"Mit ihrem glorreichen Mobilitätsreferenten": So kämpft Münchens OB Dieter Reiter um seinen Rathaus-Chefsessel
Kein grünes Zweiglein ziert den voll besetzten Hofbräukeller. Nur glänzend rote Christbaumkugeln hängen von den Deckenleuchtern beim Dreikönigstreffen der Münchner SPD, mit dem sie am 6. Januar stets das politische Jahr einläutet. Und der OB trägt Schwarz über seiner Jeans. Lauter könnte Dieter Reiter kaum signalisieren, dass er mit seinem grünen Bündnispartner im Rathaus wohl lieber nichts mehr am Hut haben will nach der Kommunalwahl am 8. März. Und für die nächsten sechs Jahre Amtszeit, die er anstrebt, wohl lieber mit den Schwarzen regieren würde?
Reiter will eine dritte Amtszeit schaffen
Nur noch 61 Tage bleiben, bis die Münchner ihren Oberbürgermeister und den Stadtrat neu wählen.

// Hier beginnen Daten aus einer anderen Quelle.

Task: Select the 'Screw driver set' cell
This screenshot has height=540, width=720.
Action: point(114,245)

Reiter, seit 2014 auf dem Rathaus-Chefsessel, will mit 67 Jahren eine dritte Amtszeit schaffen – mit möglichst viel Vorsprung vor seinen stärksten Konkurrenten, dem zweiten Bürgermeister Dominik Krause (Grüne) und Clemens Baumgärtner, dem OB-Kandidaten der CSU.

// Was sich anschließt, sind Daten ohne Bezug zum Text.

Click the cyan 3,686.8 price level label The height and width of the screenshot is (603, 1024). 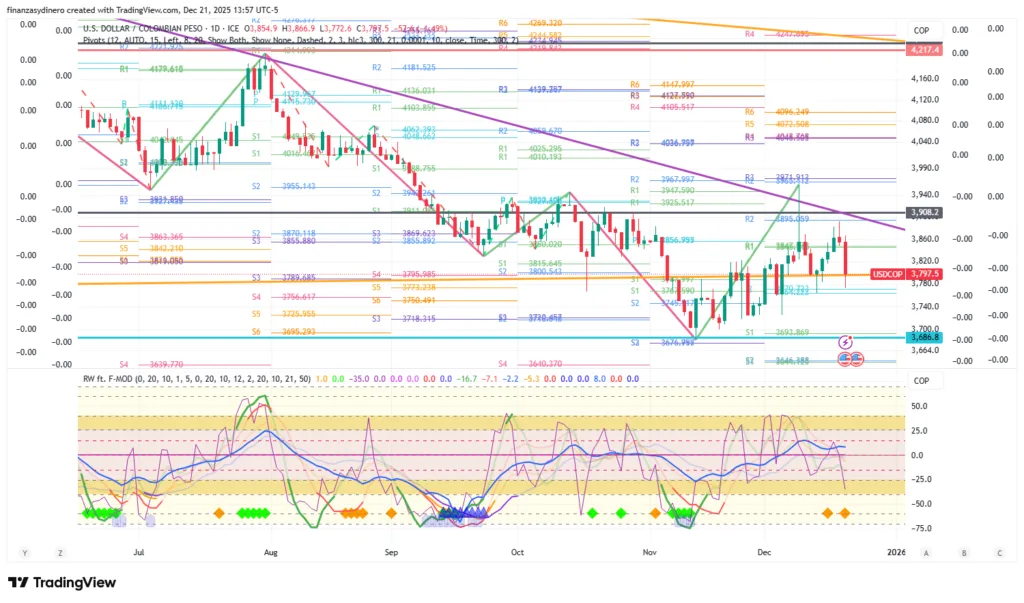922,337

OB: "Balance, nicht Ideologie"
Und so läuft er sich in seiner Rede vor den Genossen im Saal gut eine Stunde lang warm für die letzte, heiße Phase des Wahlkampfs. Lobt seine "Führungskraft", Wohnungs-, Sozial-, Kultur- und Wirtschaftspolitik: "München ist stark, weil wir investieren, zusammenhalten, Verantwortung übernehmen. Ich will eine Stadt, die bezahlbar bleibt, Chancen schafft und niemanden zurücklässt. Dafür braucht es eine Politik der Balance, nicht der Ideologie."
Und holzt kräftig gegen beide, die Grünen und die CSU.
CSU – beim Wohnen "auf voller Linie versagt"
München stehe vor einer Richtungsentscheidung, sagt Reiter. Auf der einen Seite stehe die CSU, "die München seit Jahren versucht, schlecht zu machen“. Auf der anderen die Grünen, "die glauben, man könne eine Stadt regieren wie ein Uniseminar, mit Thesen, Moralin und maximaler Selbstgerechtigkeit. Beides ist gefährlich und beides schadet München".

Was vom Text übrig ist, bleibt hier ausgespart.